▶ **Document segment**
Tuesday, June 18, 2013

The Little Investment Guide Book



Last weekend I read another investment guide called the little book about making money or something like that.  I don't know why it is always called the little book, something like the popular For Dummies series. I think someone started it long ago, a retired investment banker who wanted to share his experience and wrote a slim volume with the title my little book that started a trend though the writer was emphasizing passive investment. A week before I read another slim volume called 'The Sages' about George Soros, Warren Buffett and Paul Volcker.  It was a very educational book and the investment styles of both Soros and Buffett are so much different.  Volcker who was the Federal Reserve head before the infamous Greenspan is another specie. The common link is their down to earth insight and prescience towards crisis and their calls for financial reform.I realize again my ignorance after reading these books.

The little book series was about fundamental investment along the Buffett (and Benjamin Graham) school of thought. Soros on the other hand is a strategic and macroeconomic thinker, familiar with global trends - he is uniquely qualified to have a world view; born in Hungary, fleeing Eastern Europe in the wake of both the Nazi and then Communist take over, studying economics in London, earning his living as a stock broker, before moving to Wall Street in New York and soon started a hedge fund. Buffett on the other hand, never left the country, studying the fundamentals of companies and buying and holding stock or businesses while Soros made his riches exploiting opportunities all over the world, gaining notoriety when shorting the British pound and 'breaking' the bank of England.

(Entries from a collection)

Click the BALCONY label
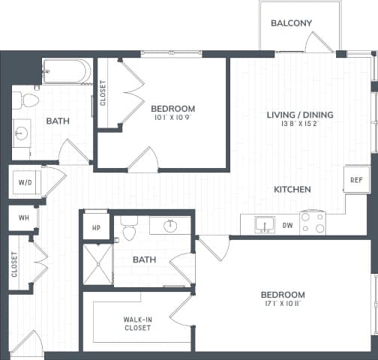tap(291, 23)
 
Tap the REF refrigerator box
tap(356, 180)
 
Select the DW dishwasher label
tap(287, 224)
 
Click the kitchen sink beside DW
tap(263, 224)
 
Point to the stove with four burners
tap(313, 223)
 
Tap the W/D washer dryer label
tap(24, 182)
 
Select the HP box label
tap(96, 228)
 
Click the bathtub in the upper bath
tap(66, 72)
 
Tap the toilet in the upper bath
tap(28, 99)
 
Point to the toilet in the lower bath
tap(129, 229)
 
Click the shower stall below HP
tap(97, 267)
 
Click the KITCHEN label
tap(292, 190)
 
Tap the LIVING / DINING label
tap(300, 115)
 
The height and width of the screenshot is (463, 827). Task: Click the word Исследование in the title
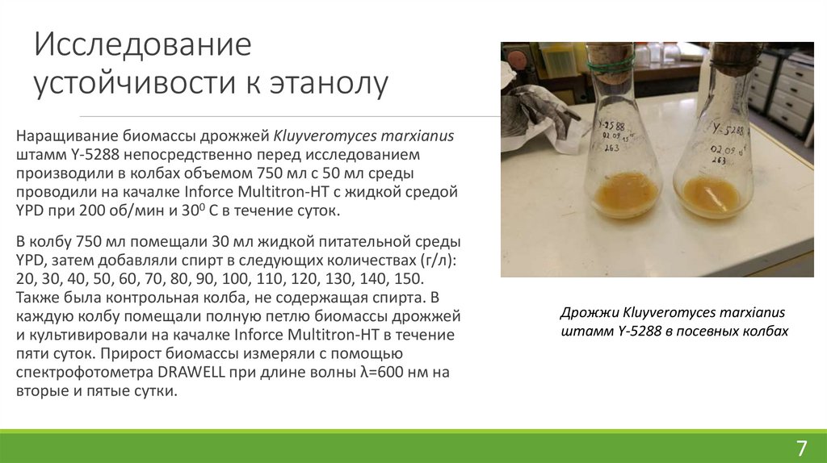(x=142, y=45)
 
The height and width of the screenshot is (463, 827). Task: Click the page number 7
(x=801, y=448)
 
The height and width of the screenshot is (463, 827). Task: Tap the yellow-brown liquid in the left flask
(x=625, y=194)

▶ **Direction**
Which three people is the book "The Sages" about, according to the blog post on investment books?

▶ **Task response**
George Soros, Warren Buffett and Paul Volcker.